As a summary of the previous sections, we have generated a unified collection of EnrichmentSet objects and their corresponding tabular representations. These objects can be saved and reused in downstream enrichment analyses, for example with the enrichmet package.
The collection currently includes:
KEGG-based metabolite sets
KEGGset_HMDB and df_HMDB
KEGGset_PubChem and df_PubChem
KEGGset_KEGGcompound and df_KEGGcompound
Chemical-class-based metabolite sets
SMPDB-based metabolite sets
show(KEGGset_HMDB)
## EnrichmentSet: KEGG_pathways_hsa_HMDB
## Source: KEGG
## Feature IDs: HMDB
## Number of sets: 283
## Example set: Glycolysis / Gluconeogenesis
KEGGset_HMDB@data |> head()
dim(KEGGset_HMDB@data)
## [1] 283 4
cat("df_HMDB\n")
## df_HMDB
dim(df_HMDB)
## [1] 283 3
head(df_HMDB)
show(KEGGset_PubChem)
## EnrichmentSet: KEGG_pathways_hsa_PubChem
## Source: KEGG
## Feature IDs: PubChem
## Number of sets: 267
## Example set: Glycolysis / Gluconeogenesis
KEGGset_PubChem@data |> head()
dim(KEGGset_PubChem@data)
## [1] 267 4
cat("df_PubChem\n")
## df_PubChem
dim(df_PubChem)
## [1] 267 3
head(df_PubChem)
show(KEGGset_KEGGcompound)
## EnrichmentSet: KEGG_pathways_hsa_KEGGcompound
## Source: KEGG
## Feature IDs: KEGGcompound
## Number of sets: 290
## Example set: Glycolysis / Gluconeogenesis
KEGGset_KEGGcompound@data |> head()
dim(KEGGset_KEGGcompound@data)
## [1] 290 4
cat("df_KEGGcompound\n")
## df_KEGGcompound
dim(df_KEGGcompound)
## [1] 290 3
head(df_KEGGcompound)
show(ChemicalClassSet)
## EnrichmentSet: ChemicalClasses
## Source: HMDB
## Feature IDs: HMDB
## Number of sets: 31
## Example set: Acylcarnitines
ChemicalClassSet@data |> head()
dim(ChemicalClassSet@data)
## [1] 31 4
cat("ChemicalClassSet_df\n")
## ChemicalClassSet_df
dim(ChemicalClassSet_df)
## [1] 31 3
head(ChemicalClassSet_df)
show(SMPDBset)
## EnrichmentSet: SMPDB_pathways
## Source: SMPDB
## Feature IDs: HMDB
## Number of sets: 48654
## Example set: Citrullinemia Type I
SMPDBset@data |> head()
dim(SMPDBset@data)
## [1] 48654 4
cat("SMPDBset_df\n")
## SMPDBset_df
dim(SMPDBset_df)
## [1] 48654 3
head(SMPDBset_df)
Finally, these objects can be saved together in a single binary file for later reuse in enrichment analyses.
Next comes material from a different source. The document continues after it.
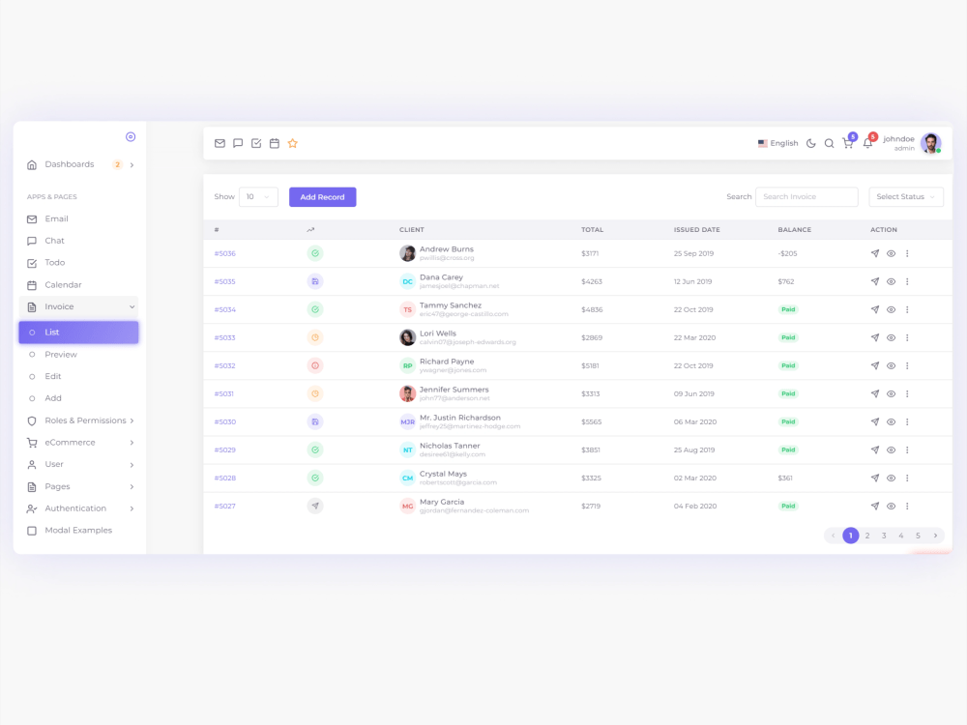Click the star favorites icon
Screen dimensions: 967x725
click(x=293, y=142)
dir.create("results", showWarnings = FALSE)
save(
KEGGset_HMDB, df_HMDB,
KEGGset_PubChem, df_PubChem,
KEGGset_KEGGcompound, df_KEGGcompound,
ChemicalClassSet, ChemicalClassSet_df,
SMPDBset, SMPDBset_df,
file = "results/MetaboliteSets_Collection.Rda"
)
These metabolite sets can be further manipulated, for example
converted between tabular and list representations or filtered using
functions available in the localEnrichment package.